Pero la naturaleza nos enseña precisamente todo lo contrario: que la diferencia espontánea o voluntaria, basada en diferentes características, preferencias o visiones dispares, es la clave que permite resolver los desafíos que se plantean a lo largo de la evolución. Si todos fuéramos iguales y actuáramos de manera idéntica ante las mismas situaciones, nos habríamos extinguido hace miles de años. Es precisamente ser diferentes, innovar, descubrir nuevas conductas, actuar de manera complementaria, lo que nos permitió permanecer sobre la faz de la tierra. Así, cuanto más abierta es una sociedad, cuanto más diferentes puedan ser sus individuos, más progresa. Por el contrario, cuando es cerrada, cuando impone una igualdad forzada, o una diferencia obligatoria, la sociedad tiende a estancarse y a empobrecerse.
La guerra silenciosa contra la libertad
La igualdad de resultados o su sucedáneo, la igualdad de representación, se han constituido en la mayor amenaza para la libertad y la prosperidad de las sociedades occidentales y, con diferencia, en el peor de sus populismos.
Hoy predomina una corriente de pensamiento empeñada en confundir diferencia espontánea con desigualdad y asociarla a la injusticia. La diferencia va dejando de ser un valor positivo para convertirse en una amenaza a erradicar. Solo se tolera la desigualdad como segregación administrativa; esto es, la discriminación positiva y la asignación forzosa a un colectivo vía decreto. Y se da la paradoja de que, para igualar a las mujeres con los hombres, se establece que ambos grupos tengan un tratamiento social diferenciado que, con el tiempo, se vuelve permanente.
Dice un conocido aserto que la historia la escriben quienes vencen en las guerras pues pueden reconstruir el pasado para cargarse de razones e imponer en adelante su dominio cultural. Se explica así que la diferencia natural sea erradicada por cualquier medio, también reescribiendo la historia.
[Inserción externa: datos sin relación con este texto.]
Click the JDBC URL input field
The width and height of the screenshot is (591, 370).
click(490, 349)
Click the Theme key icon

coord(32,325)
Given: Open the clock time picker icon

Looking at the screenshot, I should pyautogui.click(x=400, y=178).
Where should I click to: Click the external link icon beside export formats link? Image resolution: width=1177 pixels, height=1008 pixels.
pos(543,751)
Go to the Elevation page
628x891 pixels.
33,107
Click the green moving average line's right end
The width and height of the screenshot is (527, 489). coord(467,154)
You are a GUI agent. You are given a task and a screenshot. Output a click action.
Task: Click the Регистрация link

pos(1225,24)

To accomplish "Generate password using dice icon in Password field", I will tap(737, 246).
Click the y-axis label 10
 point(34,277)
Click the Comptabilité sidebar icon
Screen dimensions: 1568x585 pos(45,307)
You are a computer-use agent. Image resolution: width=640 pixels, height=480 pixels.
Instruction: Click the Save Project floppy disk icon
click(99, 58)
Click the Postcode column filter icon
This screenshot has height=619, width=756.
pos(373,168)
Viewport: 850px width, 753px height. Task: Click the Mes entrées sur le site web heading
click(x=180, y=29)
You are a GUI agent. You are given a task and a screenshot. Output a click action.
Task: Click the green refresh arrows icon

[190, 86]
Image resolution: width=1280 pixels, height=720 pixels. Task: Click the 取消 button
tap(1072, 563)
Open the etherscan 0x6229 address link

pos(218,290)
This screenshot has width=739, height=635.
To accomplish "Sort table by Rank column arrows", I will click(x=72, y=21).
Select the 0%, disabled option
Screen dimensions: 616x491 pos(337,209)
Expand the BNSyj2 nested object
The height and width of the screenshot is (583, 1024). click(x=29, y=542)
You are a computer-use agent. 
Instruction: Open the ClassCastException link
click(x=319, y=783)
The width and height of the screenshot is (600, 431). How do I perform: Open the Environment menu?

Desgraciadamente, cuando esto sucede, la primera gran perjudicada es la sociedad, porque pierde ese valioso aprendizaje que impide repetir errores del pasado para poder progresar.
En Occidente se ha librado una guerra incruenta, silenciosa e inadvertida contra una sociedad inerme que no es consciente de su derrota. Ahora, los vencedores quieren hacer creer que toda diferencia no establecida desde el poder es perversa, perjudicial. Lamentablemente, existen demasiados grupos de presión, activistas, expertos e ingenieros sociales que viven de esta farsa como para que el establishment se avenga a aceptar lo evidente: que muchas veces somos distintos unos de otros porque la naturaleza nos hizo así o, simplemente… porque nos da la real gana.